Un détail saugrenu gambada subitement dans sa mémoire : Milady avait utilisé le pendentif pour hypnotiser leur faux roi…si Aramis n'était pas intervenu, le joyau ayant appartenu à François, le protecteur du prince Philippe, aurait joué un rôle fatal dans la mort du souverain et aurait à jamais entaché la vie et la conscience de Philippe. Quelle ironie!

Manson resombra dans ses élucubrations. S'il avouait tout, ses complices lui demanderaient sans doute où était maintenant l'objet. Il devrait avouer qu'Aramis, une femme, l'avait vaincu et s'en était emparé. Il voulu arracher le truc posé sur son sternum et le lancer contre le mur mais sa main, sur sa poitrine, n'attrapa encore que du vide. Il avait déjà pris l'habitude de le triturer pour se concentrer, pour calmer sa nervosité, ou juste pour avoir quelque chose à jouer entre les doigts... Il allait presque lui manquer…

Que pouvait-il inventer pour qu'on ne lui impute pas l'échec? D'Artagnan et Porthos étaient cachés dans la pièce où sa complice et lui s'étaient entretenus avec le prince Philippe…ils avaient sans doute tout entendu; ils auraient pu transmettre à Aramis ce qu'ils avaient appris.

Oui…c'est cela!
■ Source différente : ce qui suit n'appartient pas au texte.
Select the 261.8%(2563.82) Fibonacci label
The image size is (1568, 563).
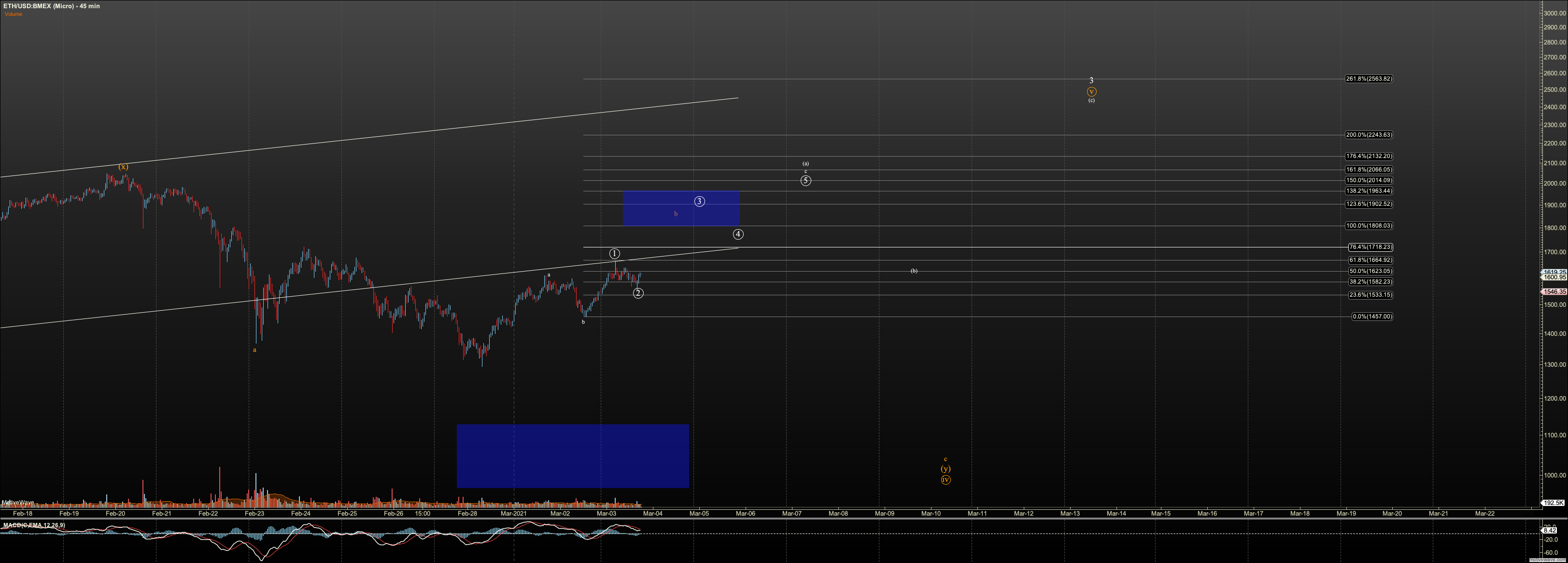1369,79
Il leur dirait, à Milady et au Masque de Fer, qu'Aramis avait feint dès le début de se joindre à eux et avait menti en se mettant à dos Athos et Porthos.

Que Porthos et d'Artagnan avaient entendu leur entretien avec Philippe et lui avaient tout répété.

Qu'Aramis était venue au Louvre pour les tuer, lui et Milady, mais ne l'aurait que trouvé, lui, se serait battue contre lui, mais n'aurait réussi qu'à le blesser légèrement. Il dévierait alors la conversation vers l'Anglaise en lui reprochant d'avoir eu la mauvaise idée de mettre un des trois plus dévoués mousquetaires au poste de capitaine.

Il ne leur dirait pas qui était réellement Aramis tant que la réussite du complot était incertaine. Il le savait : une femme qui n'avait plus rien à perdre était une femme très dangereuse. S'il dévoilait l'identité d'Aramis maintenant, celle-ci pourrait contre-attaquer en révélant tout à ses ennemis et entrainer Manson dans sa mort. Personne, sauf Tréville, ne semblait être courant de son passé féminin : elle n'avait donc aucun moyen d'utiliser le camée comme preuve sans avouer sa véritable identité et s'envoyer elle-même sur l'échafaud!

S'ils perdaient, quoi qu'il fasse, ils y laisseraient tous leurs vies. S'ils gagnaient, Manson aurait milles occasions de faire tomber cette ridicule drôlesse et de précipiter la chute de tous les autres mousquetaires avec elle. Mais il fallait d'abord précipiter l'exécution du roi et ainsi réduire à néant tout effort, de la part d'Aramis ou de qui que ce soit d'autre.

Et ça, ce médaillon maudit… il suffisait de le faire oublier pour qu'il n'ait jamais existé.